#### [Description of the task]
Return every line below exactly as written.

#### [Records shown]
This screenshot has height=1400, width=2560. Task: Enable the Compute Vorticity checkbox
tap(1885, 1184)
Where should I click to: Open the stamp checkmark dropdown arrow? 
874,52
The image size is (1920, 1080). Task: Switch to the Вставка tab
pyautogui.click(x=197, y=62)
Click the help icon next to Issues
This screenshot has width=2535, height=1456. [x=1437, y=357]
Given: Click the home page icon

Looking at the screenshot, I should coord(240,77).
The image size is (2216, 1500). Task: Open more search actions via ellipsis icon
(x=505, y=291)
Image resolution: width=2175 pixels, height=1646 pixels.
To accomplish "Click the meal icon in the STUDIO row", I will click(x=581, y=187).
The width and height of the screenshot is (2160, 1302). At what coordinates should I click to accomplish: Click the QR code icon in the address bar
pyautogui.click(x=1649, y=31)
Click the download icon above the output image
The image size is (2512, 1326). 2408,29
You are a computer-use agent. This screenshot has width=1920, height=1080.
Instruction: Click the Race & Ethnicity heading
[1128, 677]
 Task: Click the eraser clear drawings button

#### [Output below]
This screenshot has height=1400, width=2560. Task: Enable the Compute Vorticity checkbox
tap(1885, 1184)
Where should I click to: Open the stamp checkmark dropdown arrow? 
874,52
The image size is (1920, 1080). Task: Switch to the Вставка tab
pyautogui.click(x=197, y=62)
Click the help icon next to Issues
This screenshot has width=2535, height=1456. [x=1437, y=357]
Given: Click the home page icon

Looking at the screenshot, I should coord(240,77).
The image size is (2216, 1500). Task: Open more search actions via ellipsis icon
(x=505, y=291)
Image resolution: width=2175 pixels, height=1646 pixels.
To accomplish "Click the meal icon in the STUDIO row", I will click(x=581, y=187).
The width and height of the screenshot is (2160, 1302). At what coordinates should I click to accomplish: Click the QR code icon in the address bar
pyautogui.click(x=1649, y=31)
Click the download icon above the output image
The image size is (2512, 1326). 2408,29
You are a computer-use agent. This screenshot has width=1920, height=1080.
Instruction: Click the Race & Ethnicity heading
[1128, 677]
 Task: Click the eraser clear drawings button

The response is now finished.